Unfortunately for the Labour party, it is not only MPs who have a say. Under new rules unwisely drawn up under Corbyn's predecessor, Ed Miliband, the Labour party can now be joined by anyone with £3 to spare. All such people then have the right to vote on who the Labour leader should be. Although the idea of having a say in any political party's future for little more than the price of a cup of coffee may sound appealing, it also leaves a party open to the possibility of a hostile takeover from the most fanatical people in the country -- whether they have the Labour party's interests at heart or not. This is exactly what happened last year when Mr. Corbyn entered the Labour leadership race. Tens of thousands of people from the grassroots, who were soon to form themselves into the 'Momentum' movement, saw their chance to bring hard-left politics into the UK mainstream. Jeremy Corbyn won almost 60% of the vote in that election. In recent weeks, despite the formal no-confidence vote of the Labour MPs, this grassroots support for Corbyn only appears to have galvanised further. With the prospect of another Labour leadership election now gathering pace, tens of thousands more activists have joined the Labour party. It seems unlikely that they will be "moderates."

Nevertheless, two "moderate" candidates for leader stepped forward, inevitably splitting the anti-Corbyn vote, until they seemed to realise this and one dropped out. Nevertheless, polls of party members suggest it looks overwhelmingly likely that in the coming weeks Corbyn will entrench his position by winning a landslide in a second ballot of the party's members within a year.

Why does this matter? For two reasons. First, because the election of Corbyn has poisoned British politics.
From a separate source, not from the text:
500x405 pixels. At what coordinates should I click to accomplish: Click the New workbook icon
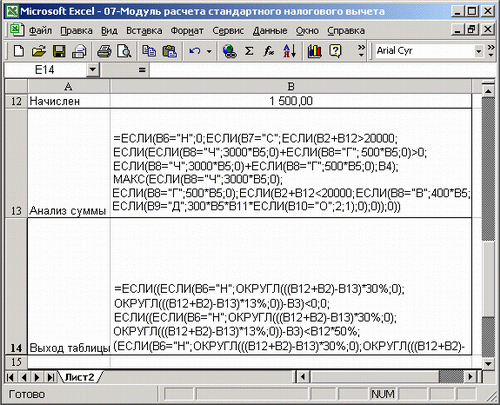coord(19,51)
The election of an Islamist-sympathising, terrorist-sympathising, Israel-bashing hardliner at the head of the second largest party in the House of Commons undoubtedly changes the parameters of political discourse in the UK. However solidly Theresa May's new Conservative government performs, it will always seem the point -- so long as Corbyn is in office -- that there is no party of the decent left available for the large proportion of voters who would like such a thing. This leaves countless patriotic, left-wing voters without a meaningful voice in Parliament.
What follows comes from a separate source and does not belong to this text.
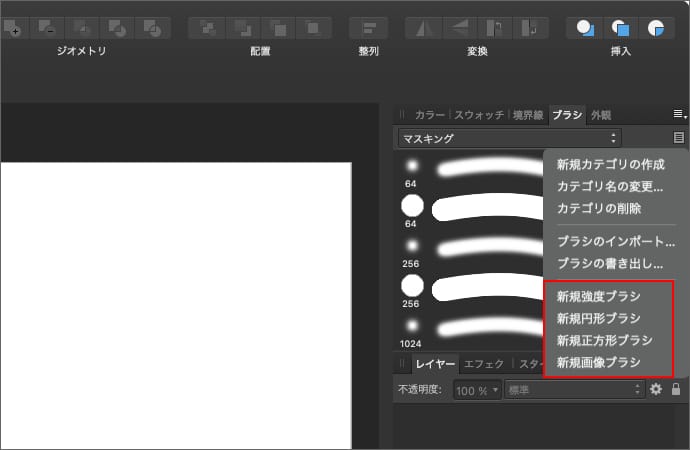The width and height of the screenshot is (690, 450).
Task: Click the Flip Horizontal transform icon
Action: (422, 27)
A fractured and in-fighting opposition also means that there is no meaningful, organised voice challenging the government in Parliament. That principle -- the principle on which our system is based -- needs to work well even (perhaps especially) if you support the government of the day, because the government of the day needs to be kept alert to error and on top of sensible criticisms if it is going to pass the best legislation it can for the country.

The other reason why this principle matters is because it suggests that vested interests matter more than truth. Herbert Stein's dictum lacked one crucial ingredient: people's desire to look after themselves. There are Labour party MPs already looking for a way out, including looking to found a new party or parties. But they fear that way lies electoral oblivion. So they stay, in a party wracked with in-fighting and led by the most corrosive person their party has ever chosen in what had been a noble history. And all the while that person in charge of their party is busily mainstreaming the worst bigotries of our time. When pushed to decide between their morals and their careers, the dictum holds in the Labour party that things that cannot go on, find some way to do so.

Douglas Murray, a British author and commentator, is based in London.